Et concernant le tarif ? « Ce sont les voyageurs fréquents qui rendent les prix des billets plus abordables pour tout le monde. Il y a 30 ou 40 ans, très peu de gens pouvaient prendre l'avion, et ce système a permis à beaucoup plus de personnes de prendre l'avion », explique Gándara. Le président souligne qu'il est vrai que les entreprises ne paient pas de taxes sur le kérosène, mais qu'elles paient des droits d'émission, ainsi que des taxes aéroportuaires pour entretenir les aéroports. « Si vous voulez faire face à la décarbonation, vous devez opter pour des carburants d'aviation durables, appelés SAF et fabriqués à partir d'huiles usées, de déchets et de biomasse, qui peuvent réduire les émissions de 80 % à 100 %. L'engagement de l'industrie est d'atteindre zéro émission nette en 2050″, conclut-il.

Alors que le débat se poursuit, plusieurs pays européens ont déjà mis en place des taxes sur les billets, qui s'appliquent à tous les usagers, sans distinction de revenus.

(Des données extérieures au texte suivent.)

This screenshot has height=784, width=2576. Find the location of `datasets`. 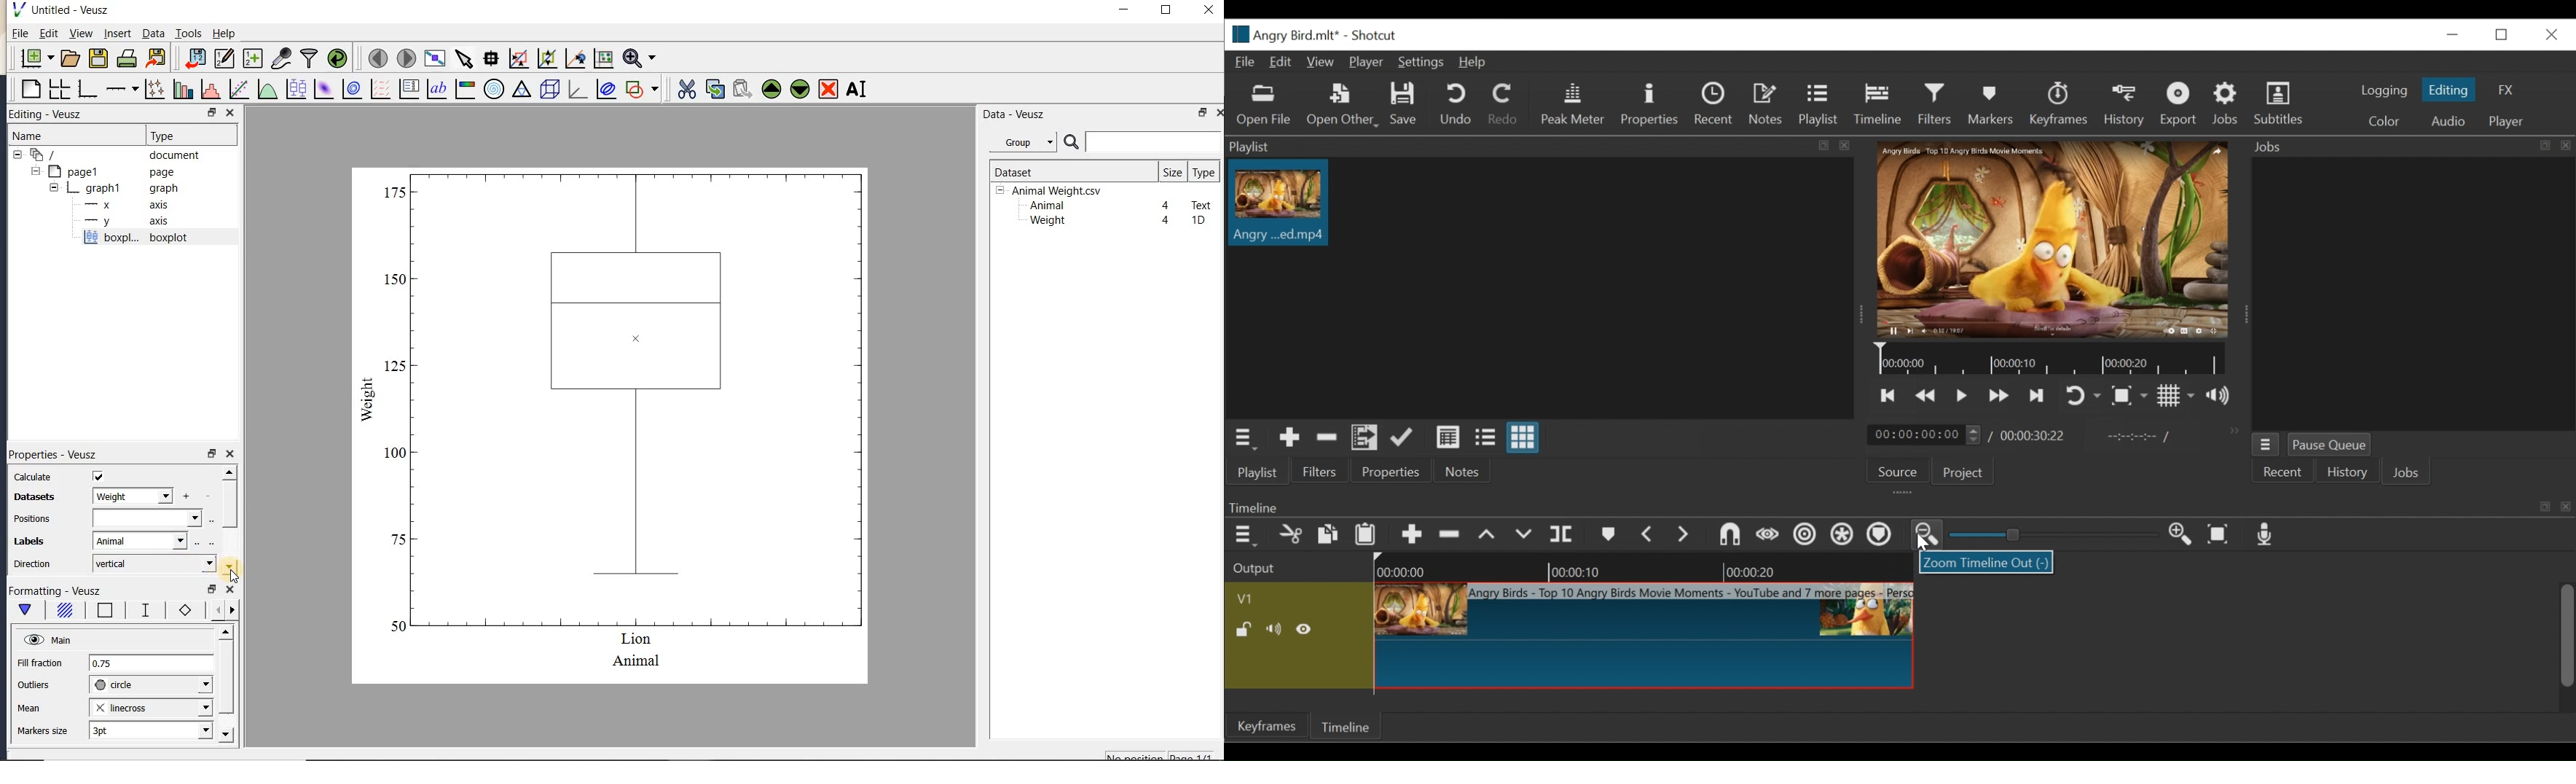

datasets is located at coordinates (31, 498).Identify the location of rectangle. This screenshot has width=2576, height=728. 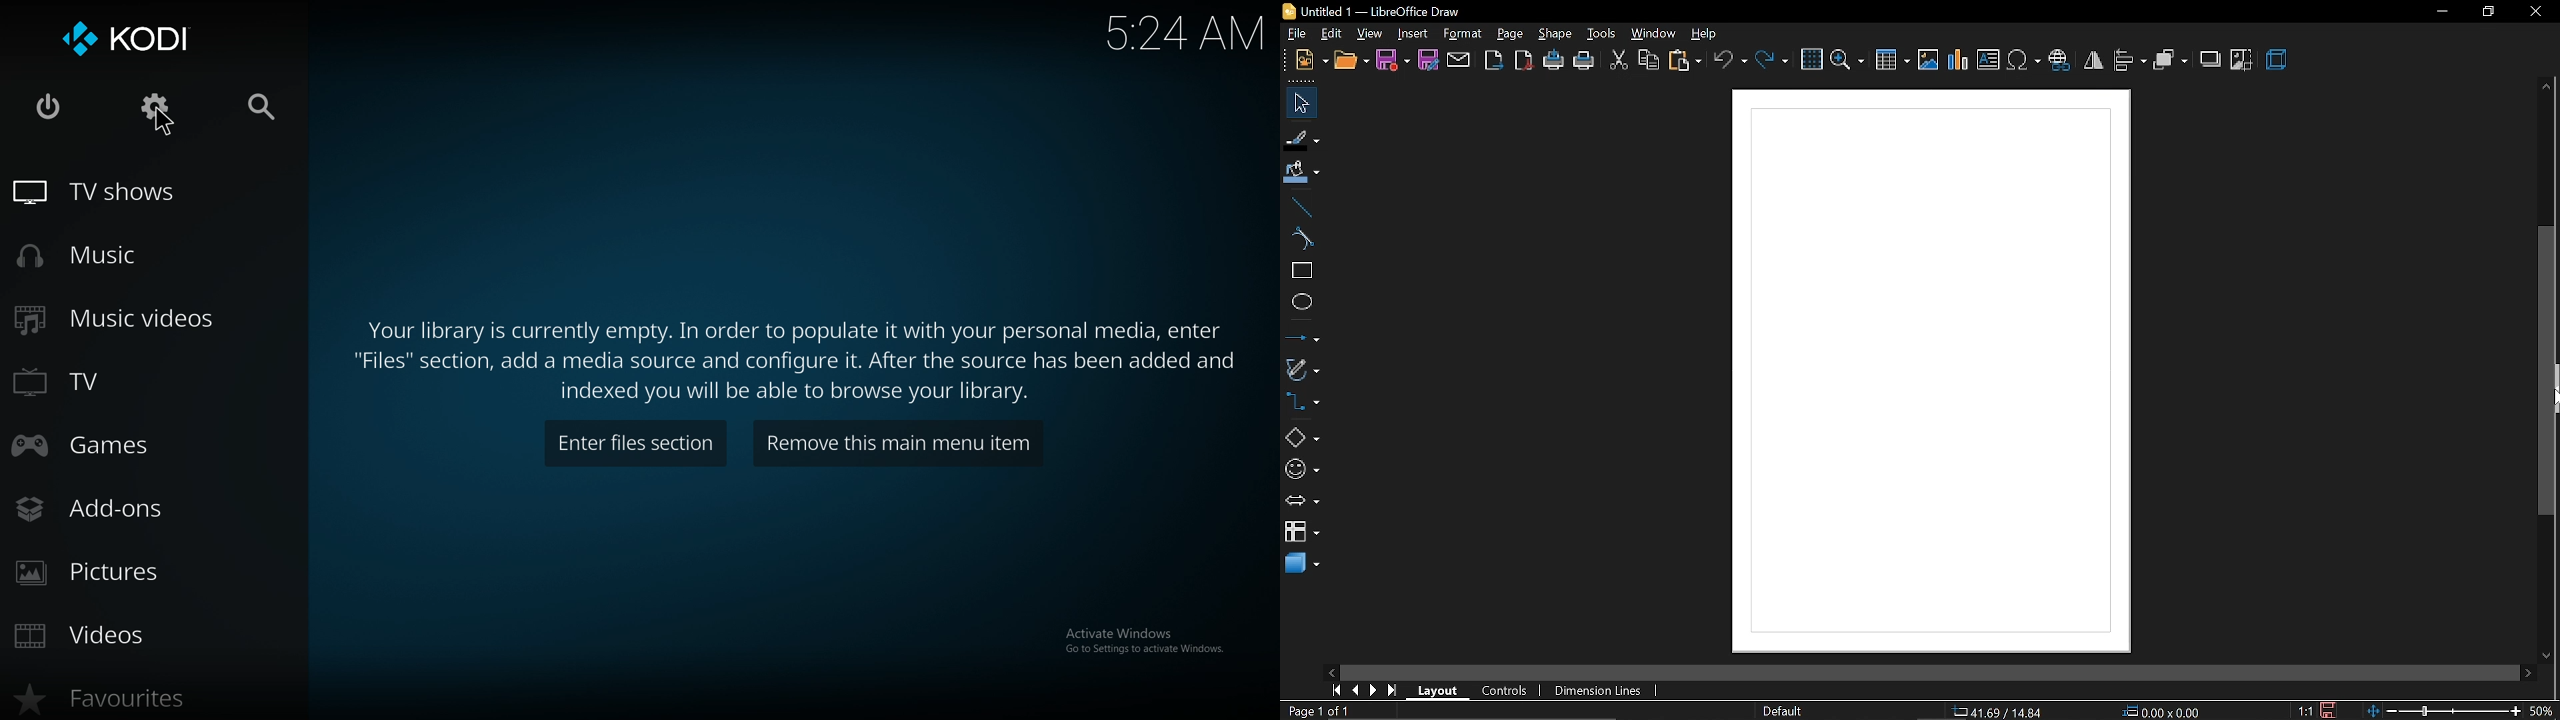
(1298, 272).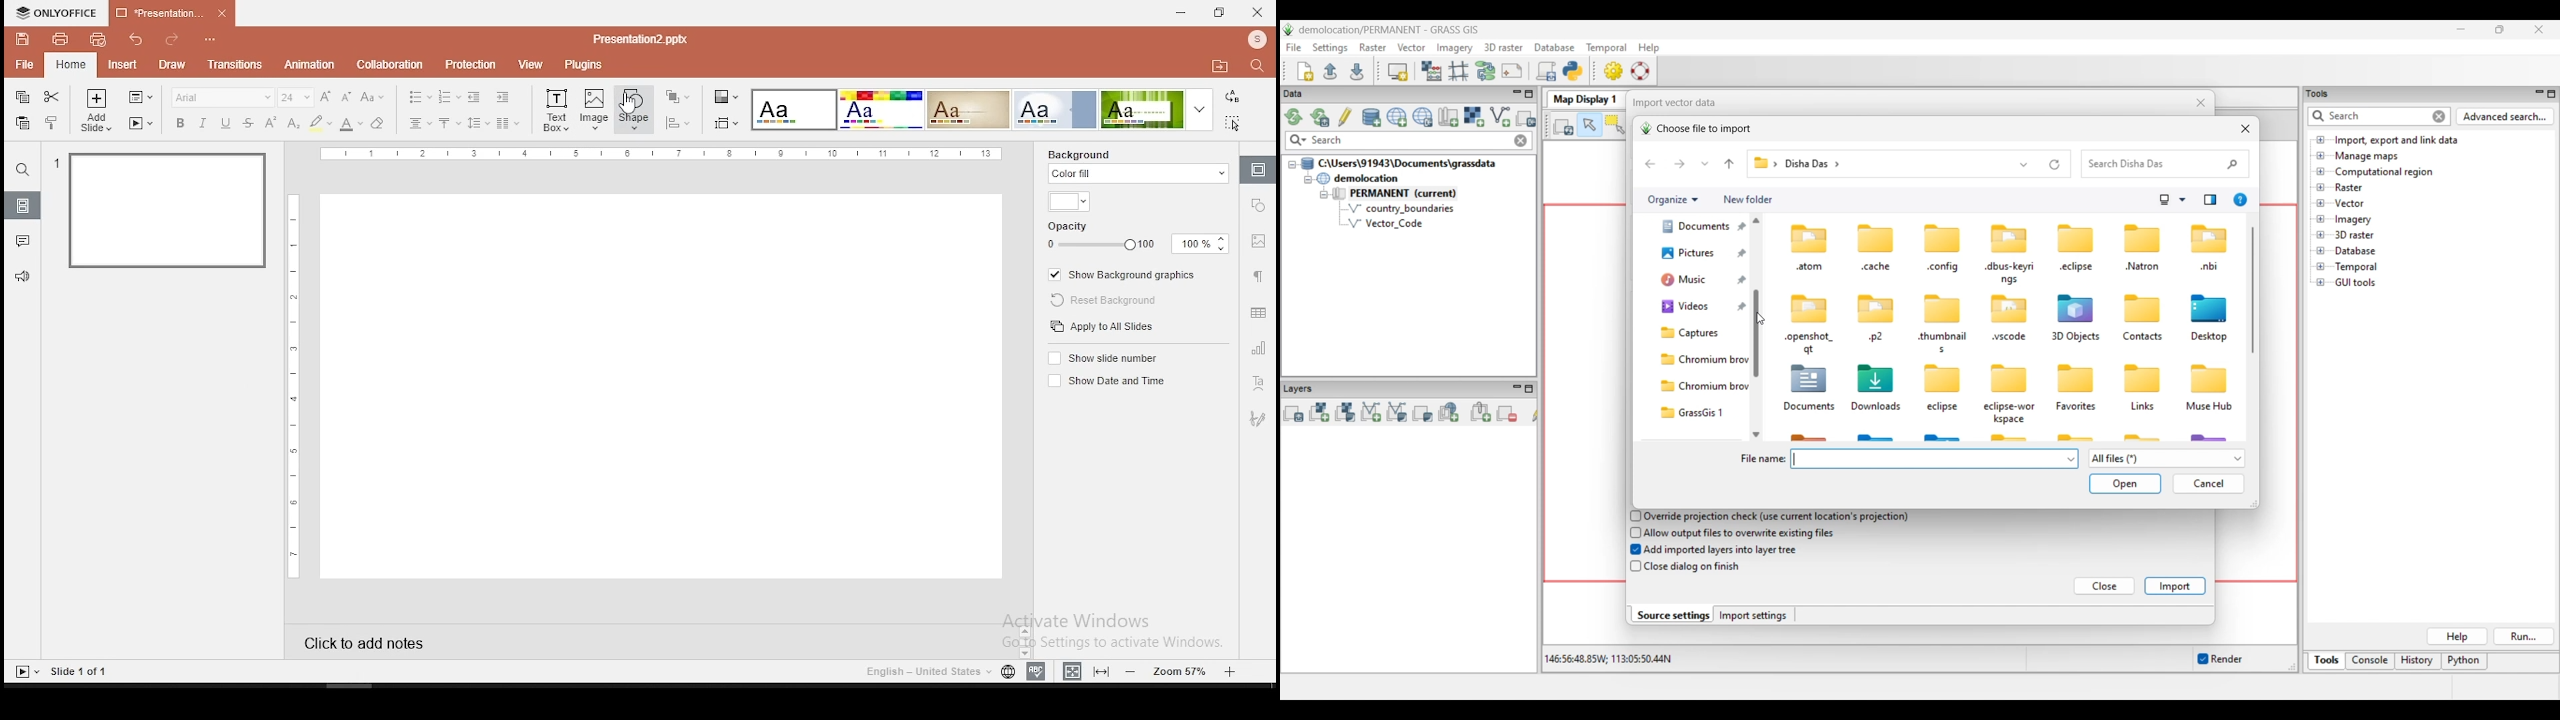  What do you see at coordinates (23, 277) in the screenshot?
I see `support and feedback` at bounding box center [23, 277].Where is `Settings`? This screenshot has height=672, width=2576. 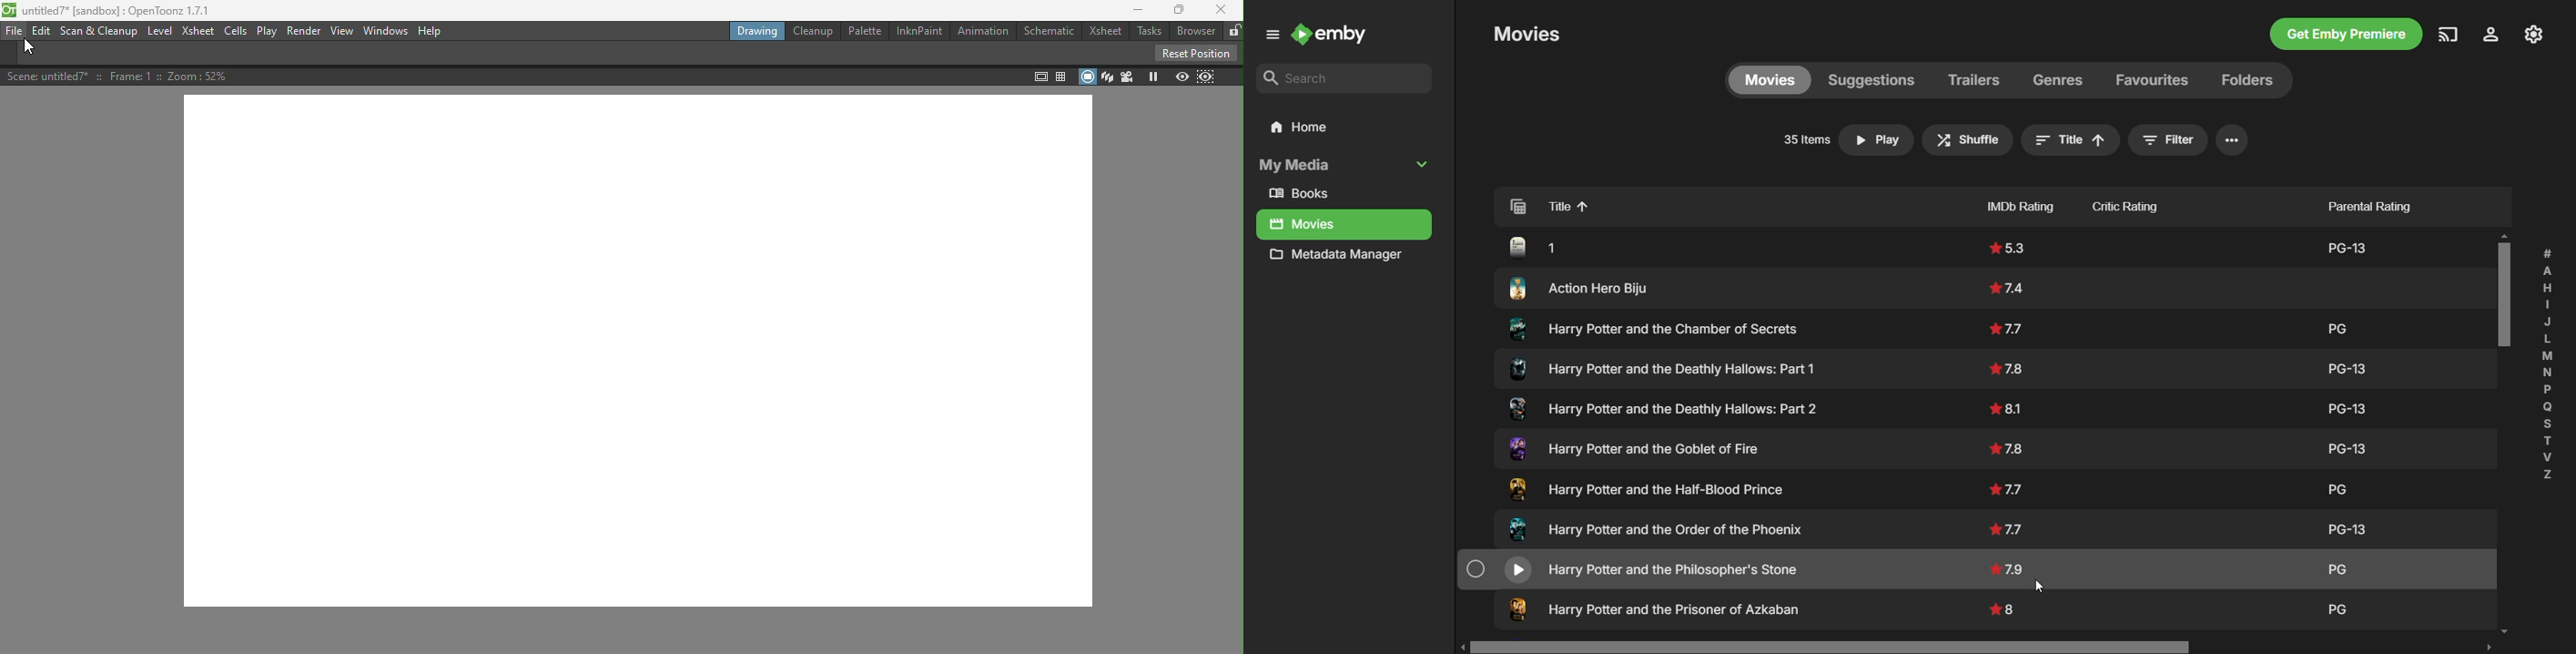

En Belgique, par exemple, il est de 10 euros pour les plus de 500 kilomètres, tandis qu'en Allemagne, il varie de 13 à 59 euros, selon la distance. En Espagne, le ministère des Finances a lancé début 2020 une consultation publique pour instaurer une taxe sur les vols afin d'augmenter la fiscalité environnementale, laissée dans un tiroir avec la pandémie. Un porte-parole ministériel souligne que, pour l'instant, il n'y a aucune nouvelle. « Une taxe européenne sur les vols fréquents serait un bon moyen d'harmoniser et de remplacer les taxes nationales », résume Muñoz.